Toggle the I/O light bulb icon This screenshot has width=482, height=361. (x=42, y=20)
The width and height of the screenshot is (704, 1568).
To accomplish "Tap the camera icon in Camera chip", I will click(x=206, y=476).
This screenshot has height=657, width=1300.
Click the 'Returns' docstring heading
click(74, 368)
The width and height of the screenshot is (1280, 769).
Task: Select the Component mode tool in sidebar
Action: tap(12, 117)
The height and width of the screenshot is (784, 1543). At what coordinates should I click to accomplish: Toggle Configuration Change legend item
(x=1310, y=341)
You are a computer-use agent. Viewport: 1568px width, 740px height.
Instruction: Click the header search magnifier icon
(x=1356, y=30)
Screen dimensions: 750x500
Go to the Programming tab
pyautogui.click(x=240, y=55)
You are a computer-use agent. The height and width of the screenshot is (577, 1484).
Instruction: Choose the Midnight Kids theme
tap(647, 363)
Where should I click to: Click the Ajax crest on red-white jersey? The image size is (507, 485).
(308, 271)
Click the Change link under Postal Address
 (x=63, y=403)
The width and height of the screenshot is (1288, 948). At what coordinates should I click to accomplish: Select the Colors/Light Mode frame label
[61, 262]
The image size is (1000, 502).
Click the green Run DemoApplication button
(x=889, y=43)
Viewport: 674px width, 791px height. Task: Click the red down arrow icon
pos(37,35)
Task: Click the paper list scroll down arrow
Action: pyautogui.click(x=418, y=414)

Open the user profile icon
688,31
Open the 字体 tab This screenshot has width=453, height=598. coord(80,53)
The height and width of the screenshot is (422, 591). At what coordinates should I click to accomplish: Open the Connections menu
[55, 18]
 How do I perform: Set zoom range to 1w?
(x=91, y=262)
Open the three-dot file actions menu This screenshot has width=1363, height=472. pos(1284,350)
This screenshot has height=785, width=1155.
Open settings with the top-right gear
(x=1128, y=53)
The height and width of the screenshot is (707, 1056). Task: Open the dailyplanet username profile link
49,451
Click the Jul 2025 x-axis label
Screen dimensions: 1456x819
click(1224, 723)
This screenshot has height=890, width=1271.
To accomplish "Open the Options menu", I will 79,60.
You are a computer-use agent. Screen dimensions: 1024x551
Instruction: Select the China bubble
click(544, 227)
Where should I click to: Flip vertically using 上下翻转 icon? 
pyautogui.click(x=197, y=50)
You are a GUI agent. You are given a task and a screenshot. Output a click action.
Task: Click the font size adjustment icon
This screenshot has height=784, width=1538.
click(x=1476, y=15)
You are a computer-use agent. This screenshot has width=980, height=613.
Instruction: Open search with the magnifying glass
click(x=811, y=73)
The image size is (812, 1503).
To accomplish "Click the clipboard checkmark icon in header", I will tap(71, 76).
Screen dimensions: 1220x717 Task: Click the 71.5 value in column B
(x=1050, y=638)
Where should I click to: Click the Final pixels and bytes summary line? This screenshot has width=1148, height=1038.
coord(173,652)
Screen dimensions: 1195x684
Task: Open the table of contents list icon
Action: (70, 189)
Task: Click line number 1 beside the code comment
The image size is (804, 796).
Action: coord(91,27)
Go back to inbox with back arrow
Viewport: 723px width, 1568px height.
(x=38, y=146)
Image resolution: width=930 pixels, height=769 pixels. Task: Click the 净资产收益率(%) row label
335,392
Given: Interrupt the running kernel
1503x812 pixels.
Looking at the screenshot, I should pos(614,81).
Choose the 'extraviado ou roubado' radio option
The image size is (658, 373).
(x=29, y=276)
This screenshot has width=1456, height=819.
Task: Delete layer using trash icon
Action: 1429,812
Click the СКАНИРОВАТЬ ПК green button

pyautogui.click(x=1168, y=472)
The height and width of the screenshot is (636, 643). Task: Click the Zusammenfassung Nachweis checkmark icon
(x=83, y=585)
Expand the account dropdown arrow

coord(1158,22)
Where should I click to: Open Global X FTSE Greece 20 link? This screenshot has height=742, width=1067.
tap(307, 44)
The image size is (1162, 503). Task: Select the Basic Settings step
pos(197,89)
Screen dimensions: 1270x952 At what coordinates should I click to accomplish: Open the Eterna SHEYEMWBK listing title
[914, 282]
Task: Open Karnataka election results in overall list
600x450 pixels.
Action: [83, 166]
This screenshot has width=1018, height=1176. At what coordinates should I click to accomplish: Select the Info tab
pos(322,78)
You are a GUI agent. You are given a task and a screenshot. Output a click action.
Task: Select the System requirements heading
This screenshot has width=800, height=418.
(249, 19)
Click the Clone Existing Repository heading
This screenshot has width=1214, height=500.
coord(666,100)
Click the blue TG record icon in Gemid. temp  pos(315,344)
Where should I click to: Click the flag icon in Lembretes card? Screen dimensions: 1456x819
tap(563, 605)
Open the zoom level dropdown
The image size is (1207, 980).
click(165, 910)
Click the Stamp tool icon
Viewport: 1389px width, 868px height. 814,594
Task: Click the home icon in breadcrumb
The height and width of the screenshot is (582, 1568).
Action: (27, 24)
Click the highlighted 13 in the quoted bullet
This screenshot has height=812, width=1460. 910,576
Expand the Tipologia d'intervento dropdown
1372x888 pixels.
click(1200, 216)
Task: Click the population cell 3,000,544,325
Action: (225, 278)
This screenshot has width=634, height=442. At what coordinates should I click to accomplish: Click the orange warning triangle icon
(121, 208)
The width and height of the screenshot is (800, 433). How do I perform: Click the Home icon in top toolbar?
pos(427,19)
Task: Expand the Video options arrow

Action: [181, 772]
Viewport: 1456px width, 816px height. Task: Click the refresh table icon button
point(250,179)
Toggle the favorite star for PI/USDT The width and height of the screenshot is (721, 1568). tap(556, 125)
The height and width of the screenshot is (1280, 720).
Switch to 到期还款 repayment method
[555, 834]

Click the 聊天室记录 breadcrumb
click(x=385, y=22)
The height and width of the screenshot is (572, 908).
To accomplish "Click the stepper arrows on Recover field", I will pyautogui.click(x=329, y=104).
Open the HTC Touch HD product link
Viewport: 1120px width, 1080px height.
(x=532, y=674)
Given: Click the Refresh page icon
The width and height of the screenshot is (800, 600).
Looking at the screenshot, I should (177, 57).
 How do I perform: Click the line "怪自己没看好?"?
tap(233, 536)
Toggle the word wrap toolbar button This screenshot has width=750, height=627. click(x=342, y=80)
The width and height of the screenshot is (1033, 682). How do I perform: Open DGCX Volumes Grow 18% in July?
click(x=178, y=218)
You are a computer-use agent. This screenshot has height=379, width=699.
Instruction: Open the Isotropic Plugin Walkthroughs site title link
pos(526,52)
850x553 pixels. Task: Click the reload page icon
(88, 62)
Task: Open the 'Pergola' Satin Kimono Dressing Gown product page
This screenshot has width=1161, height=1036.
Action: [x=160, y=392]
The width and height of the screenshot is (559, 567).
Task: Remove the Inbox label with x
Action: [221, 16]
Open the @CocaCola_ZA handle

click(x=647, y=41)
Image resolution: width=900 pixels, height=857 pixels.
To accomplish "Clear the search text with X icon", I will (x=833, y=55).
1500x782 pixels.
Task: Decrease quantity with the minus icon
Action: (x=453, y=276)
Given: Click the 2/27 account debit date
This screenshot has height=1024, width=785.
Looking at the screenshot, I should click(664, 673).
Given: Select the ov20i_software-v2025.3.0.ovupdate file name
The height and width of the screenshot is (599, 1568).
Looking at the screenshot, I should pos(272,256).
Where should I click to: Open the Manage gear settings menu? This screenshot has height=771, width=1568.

◇ ◇ ◇ ◇ ◇

_WHAT THIS TASK INVOLVES_
Convert every one of the rows above into a JSON list of strings, with one string per line and blank lines omitted.

_ANSWER BELOW_
[
  "Toggle the I/O light bulb icon This screenshot has width=482, height=361. (x=42, y=20)",
  "The width and height of the screenshot is (704, 1568).",
  "To accomplish \"Tap the camera icon in Camera chip\", I will click(x=206, y=476).",
  "This screenshot has height=657, width=1300.",
  "Click the 'Returns' docstring heading",
  "click(74, 368)",
  "The width and height of the screenshot is (1280, 769).",
  "Task: Select the Component mode tool in sidebar",
  "Action: tap(12, 117)",
  "The height and width of the screenshot is (784, 1543). At what coordinates should I click to accomplish: Toggle Configuration Change legend item",
  "(x=1310, y=341)",
  "You are a computer-use agent. Viewport: 1568px width, 740px height.",
  "Instruction: Click the header search magnifier icon",
  "(x=1356, y=30)",
  "Screen dimensions: 750x500",
  "Go to the Programming tab",
  "pyautogui.click(x=240, y=55)",
  "You are a computer-use agent. The height and width of the screenshot is (577, 1484).",
  "Instruction: Choose the Midnight Kids theme",
  "tap(647, 363)",
  "Where should I click to: Click the Ajax crest on red-white jersey? The image size is (507, 485).",
  "(308, 271)",
  "Click the Change link under Postal Address",
  " (x=63, y=403)",
  "The width and height of the screenshot is (1288, 948). At what coordinates should I click to accomplish: Select the Colors/Light Mode frame label",
  "[61, 262]",
  "The image size is (1000, 502).",
  "Click the green Run DemoApplication button",
  "(x=889, y=43)",
  "Viewport: 674px width, 791px height. Task: Click the red down arrow icon",
  "pos(37,35)",
  "Task: Click the paper list scroll down arrow",
  "Action: pyautogui.click(x=418, y=414)",
  "Open the user profile icon",
  "688,31",
  "Open the 字体 tab This screenshot has width=453, height=598. coord(80,53)",
  "The height and width of the screenshot is (422, 591). At what coordinates should I click to accomplish: Open the Connections menu",
  "[55, 18]",
  " How do I perform: Set zoom range to 1w?",
  "(x=91, y=262)",
  "Open the three-dot file actions menu This screenshot has width=1363, height=472. pos(1284,350)",
  "This screenshot has height=785, width=1155.",
  "Open settings with the top-right gear",
  "(x=1128, y=53)",
  "The height and width of the screenshot is (707, 1056). Task: Open the dailyplanet username profile link",
  "49,451",
  "Click the Jul 2025 x-axis label",
  "Screen dimensions: 1456x819",
  "click(1224, 723)",
  "This screenshot has height=890, width=1271.",
  "To accomplish \"Open the Options menu\", I will 79,60.",
  "You are a computer-use agent. Screen dimensions: 1024x551",
  "Instruction: Select the China bubble",
  "click(544, 227)",
  "Where should I click to: Flip vertically using 上下翻转 icon? ",
  "pyautogui.click(x=197, y=50)",
  "You are a GUI agent. You are given a task and a screenshot. Output a click action.",
  "Task: Click the font size adjustment icon",
  "This screenshot has height=784, width=1538.",
  "click(x=1476, y=15)",
  "You are a computer-use agent. This screenshot has width=980, height=613.",
  "Instruction: Open search with the magnifying glass",
  "click(x=811, y=73)",
  "The image size is (812, 1503).",
  "To accomplish \"Click the clipboard checkmark icon in header\", I will tap(71, 76).",
  "Screen dimensions: 1220x717 Task: Click the 71.5 value in column B",
  "(x=1050, y=638)",
  "Where should I click to: Click the Final pixels and bytes summary line? This screenshot has width=1148, height=1038.",
  "coord(173,652)",
  "Screen dimensions: 1195x684",
  "Task: Open the table of contents list icon",
  "Action: (70, 189)",
  "Task: Click line number 1 beside the code comment",
  "The image size is (804, 796).",
  "Action: coord(91,27)",
  "Go back to inbox with back arrow",
  "Viewport: 723px width, 1568px height.",
  "(x=38, y=146)",
  "Image resolution: width=930 pixels, height=769 pixels. Task: Click the 净资产收益率(%) row label",
  "335,392",
  "Given: Interrupt the running kernel",
  "1503x812 pixels.",
  "Looking at the screenshot, I should pos(614,81).",
  "Choose the 'extraviado ou roubado' radio option",
  "The image size is (658, 373).",
  "(x=29, y=276)",
  "This screenshot has width=1456, height=819.",
  "Task: Delete layer using trash icon",
  "Action: 1429,812",
  "Click the СКАНИРОВАТЬ ПК green button",
  "pyautogui.click(x=1168, y=472)",
  "The height and width of the screenshot is (636, 643). Task: Click the Zusammenfassung Nachweis checkmark icon",
  "(x=83, y=585)",
  "Expand the account dropdown arrow",
  "coord(1158,22)",
  "Where should I click to: Open Global X FTSE Greece 20 link? This screenshot has height=742, width=1067.",
  "tap(307, 44)",
  "The image size is (1162, 503). Task: Select the Basic Settings step",
  "pos(197,89)",
  "Screen dimensions: 1270x952 At what coordinates should I click to accomplish: Open the Eterna SHEYEMWBK listing title",
  "[914, 282]",
  "Task: Open Karnataka election results in overall list",
  "600x450 pixels.",
  "Action: [83, 166]",
  "This screenshot has width=1018, height=1176. At what coordinates should I click to accomplish: Select the Info tab",
  "pos(322,78)",
  "You are a GUI agent. You are given a task and a screenshot. Output a click action.",
  "Task: Select the System requirements heading",
  "This screenshot has width=800, height=418.",
  "(249, 19)",
  "Click the Clone Existing Repository heading",
  "This screenshot has width=1214, height=500.",
  "coord(666,100)",
  "Click the blue TG record icon in Gemid. temp  pos(315,344)",
  "Where should I click to: Click the flag icon in Lembretes card? Screen dimensions: 1456x819",
  "tap(563, 605)",
  "Open the zoom level dropdown",
  "The image size is (1207, 980).",
  "click(165, 910)",
  "Click the Stamp tool icon",
  "Viewport: 1389px width, 868px height. 814,594",
  "Task: Click the home icon in breadcrumb",
  "The height and width of the screenshot is (582, 1568).",
  "Action: (27, 24)",
  "Click the highlighted 13 in the quoted bullet",
  "This screenshot has height=812, width=1460. 910,576",
  "Expand the Tipologia d'intervento dropdown",
  "1372x888 pixels.",
  "click(1200, 216)",
  "Task: Click the population cell 3,000,544,325",
  "Action: (225, 278)",
  "This screenshot has width=634, height=442. At what coordinates should I click to accomplish: Click the orange warning triangle icon",
  "(121, 208)",
  "The width and height of the screenshot is (800, 433). How do I perform: Click the Home icon in top toolbar?",
  "pos(427,19)",
  "Task: Expand the Video options arrow",
  "Action: [181, 772]",
  "Viewport: 1456px width, 816px height. Task: Click the refresh table icon button",
  "point(250,179)",
  "Toggle the favorite star for PI/USDT The width and height of the screenshot is (721, 1568). tap(556, 125)",
  "The height and width of the screenshot is (1280, 720).",
  "Switch to 到期还款 repayment method",
  "[555, 834]",
  "Click the 聊天室记录 breadcrumb",
  "click(x=385, y=22)",
  "The height and width of the screenshot is (572, 908).",
  "To accomplish \"Click the stepper arrows on Recover field\", I will pyautogui.click(x=329, y=104).",
  "Open the HTC Touch HD product link",
  "Viewport: 1120px width, 1080px height.",
  "(x=532, y=674)",
  "Given: Click the Refresh page icon",
  "The width and height of the screenshot is (800, 600).",
  "Looking at the screenshot, I should (177, 57).",
  " How do I perform: Click the line \"怪自己没看好?\"?",
  "tap(233, 536)",
  "Toggle the word wrap toolbar button This screenshot has width=750, height=627. click(x=342, y=80)",
  "The width and height of the screenshot is (1033, 682). How do I perform: Open DGCX Volumes Grow 18% in July?",
  "click(x=178, y=218)",
  "You are a computer-use agent. This screenshot has height=379, width=699.",
  "Instruction: Open the Isotropic Plugin Walkthroughs site title link",
  "pos(526,52)",
  "850x553 pixels. Task: Click the reload page icon",
  "(88, 62)",
  "Task: Open the 'Pergola' Satin Kimono Dressing Gown product page",
  "This screenshot has width=1161, height=1036.",
  "Action: [x=160, y=392]",
  "The width and height of the screenshot is (559, 567).",
  "Task: Remove the Inbox label with x",
  "Action: [221, 16]",
  "Open the @CocaCola_ZA handle",
  "click(x=647, y=41)",
  "Image resolution: width=900 pixels, height=857 pixels.",
  "To accomplish \"Clear the search text with X icon\", I will (x=833, y=55).",
  "1500x782 pixels.",
  "Task: Decrease quantity with the minus icon",
  "Action: (x=453, y=276)",
  "Given: Click the 2/27 account debit date",
  "This screenshot has height=1024, width=785.",
  "Looking at the screenshot, I should click(664, 673).",
  "Given: Select the ov20i_software-v2025.3.0.ovupdate file name",
  "The height and width of the screenshot is (599, 1568).",
  "Looking at the screenshot, I should pos(272,256).",
  "Where should I click to: Open the Manage gear settings menu? This screenshot has height=771, width=1568."
]